_EXERCISE_:
From the first line of the records through the line containing "Task: Select the Scale tool", retype every line exactly and nothing else.

_INPUT DATA_:
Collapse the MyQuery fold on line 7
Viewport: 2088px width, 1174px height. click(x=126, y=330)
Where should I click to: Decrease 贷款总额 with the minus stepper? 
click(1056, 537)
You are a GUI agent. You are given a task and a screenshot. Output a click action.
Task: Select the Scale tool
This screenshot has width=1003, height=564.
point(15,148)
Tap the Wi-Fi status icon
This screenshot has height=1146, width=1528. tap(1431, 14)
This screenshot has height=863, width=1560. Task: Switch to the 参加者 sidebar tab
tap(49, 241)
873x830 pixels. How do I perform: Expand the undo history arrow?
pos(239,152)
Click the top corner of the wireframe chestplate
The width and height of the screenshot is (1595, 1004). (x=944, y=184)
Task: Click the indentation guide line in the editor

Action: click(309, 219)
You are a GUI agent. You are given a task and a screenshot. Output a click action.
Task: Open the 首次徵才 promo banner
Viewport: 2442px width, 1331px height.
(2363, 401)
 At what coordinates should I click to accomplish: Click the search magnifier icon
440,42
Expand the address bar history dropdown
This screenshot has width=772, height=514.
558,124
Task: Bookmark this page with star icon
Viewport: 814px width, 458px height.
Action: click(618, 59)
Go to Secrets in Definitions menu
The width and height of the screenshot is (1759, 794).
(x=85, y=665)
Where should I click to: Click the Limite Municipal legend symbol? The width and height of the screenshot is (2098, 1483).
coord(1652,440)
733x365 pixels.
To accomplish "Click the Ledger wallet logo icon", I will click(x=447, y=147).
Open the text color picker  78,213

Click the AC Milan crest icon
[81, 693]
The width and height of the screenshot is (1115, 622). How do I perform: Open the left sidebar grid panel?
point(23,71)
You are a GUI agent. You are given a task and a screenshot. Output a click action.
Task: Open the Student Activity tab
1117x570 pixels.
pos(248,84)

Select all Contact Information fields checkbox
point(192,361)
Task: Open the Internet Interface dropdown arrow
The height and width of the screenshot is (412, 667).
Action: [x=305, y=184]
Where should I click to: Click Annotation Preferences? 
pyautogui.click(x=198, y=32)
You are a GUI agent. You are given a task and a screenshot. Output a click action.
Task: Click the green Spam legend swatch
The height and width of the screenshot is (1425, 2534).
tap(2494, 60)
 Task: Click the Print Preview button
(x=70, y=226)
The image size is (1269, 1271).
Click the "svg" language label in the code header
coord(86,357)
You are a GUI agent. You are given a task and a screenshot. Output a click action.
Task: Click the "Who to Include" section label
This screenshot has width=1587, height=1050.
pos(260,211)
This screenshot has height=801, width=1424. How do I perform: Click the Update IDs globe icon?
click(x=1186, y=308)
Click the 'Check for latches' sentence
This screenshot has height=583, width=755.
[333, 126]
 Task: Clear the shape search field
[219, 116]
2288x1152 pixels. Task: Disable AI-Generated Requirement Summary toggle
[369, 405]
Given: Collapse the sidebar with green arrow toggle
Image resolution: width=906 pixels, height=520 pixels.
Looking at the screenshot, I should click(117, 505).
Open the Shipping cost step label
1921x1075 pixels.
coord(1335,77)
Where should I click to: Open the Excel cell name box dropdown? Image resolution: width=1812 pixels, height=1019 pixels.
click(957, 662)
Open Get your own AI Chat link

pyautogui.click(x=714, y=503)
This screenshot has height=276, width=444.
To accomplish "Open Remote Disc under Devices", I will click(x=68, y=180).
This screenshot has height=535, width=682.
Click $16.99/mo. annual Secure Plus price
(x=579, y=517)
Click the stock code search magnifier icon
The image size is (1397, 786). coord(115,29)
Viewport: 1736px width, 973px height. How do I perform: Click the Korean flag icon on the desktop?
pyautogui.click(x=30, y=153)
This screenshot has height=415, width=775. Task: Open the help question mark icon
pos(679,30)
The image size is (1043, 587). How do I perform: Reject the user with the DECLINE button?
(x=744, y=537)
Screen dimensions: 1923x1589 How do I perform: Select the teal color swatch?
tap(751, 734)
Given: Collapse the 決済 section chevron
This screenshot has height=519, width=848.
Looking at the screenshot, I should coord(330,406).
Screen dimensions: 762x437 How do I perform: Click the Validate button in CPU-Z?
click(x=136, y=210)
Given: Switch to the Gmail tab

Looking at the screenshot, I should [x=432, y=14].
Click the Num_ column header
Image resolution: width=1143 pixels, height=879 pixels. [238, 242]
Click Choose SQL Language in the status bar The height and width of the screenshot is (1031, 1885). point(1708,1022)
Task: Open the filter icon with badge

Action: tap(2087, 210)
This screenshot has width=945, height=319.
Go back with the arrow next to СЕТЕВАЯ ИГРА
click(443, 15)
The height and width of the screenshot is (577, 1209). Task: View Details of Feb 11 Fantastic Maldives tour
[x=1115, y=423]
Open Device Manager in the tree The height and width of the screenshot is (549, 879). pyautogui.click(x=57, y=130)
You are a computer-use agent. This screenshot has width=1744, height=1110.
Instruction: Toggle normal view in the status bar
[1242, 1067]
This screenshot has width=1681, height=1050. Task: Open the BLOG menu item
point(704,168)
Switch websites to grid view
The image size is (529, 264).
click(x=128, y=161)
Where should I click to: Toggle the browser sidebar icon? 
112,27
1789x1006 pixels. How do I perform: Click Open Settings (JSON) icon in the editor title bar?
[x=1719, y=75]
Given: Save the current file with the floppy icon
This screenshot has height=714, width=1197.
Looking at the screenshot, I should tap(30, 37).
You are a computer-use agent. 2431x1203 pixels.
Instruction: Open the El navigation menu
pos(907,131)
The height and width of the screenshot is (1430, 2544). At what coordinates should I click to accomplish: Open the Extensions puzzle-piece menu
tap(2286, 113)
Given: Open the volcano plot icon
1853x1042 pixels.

_SOLUTION BELOW_:
Collapse the MyQuery fold on line 7
Viewport: 2088px width, 1174px height. click(x=126, y=330)
Where should I click to: Decrease 贷款总额 with the minus stepper? 
click(1056, 537)
You are a GUI agent. You are given a task and a screenshot. Output a click action.
Task: Select the Scale tool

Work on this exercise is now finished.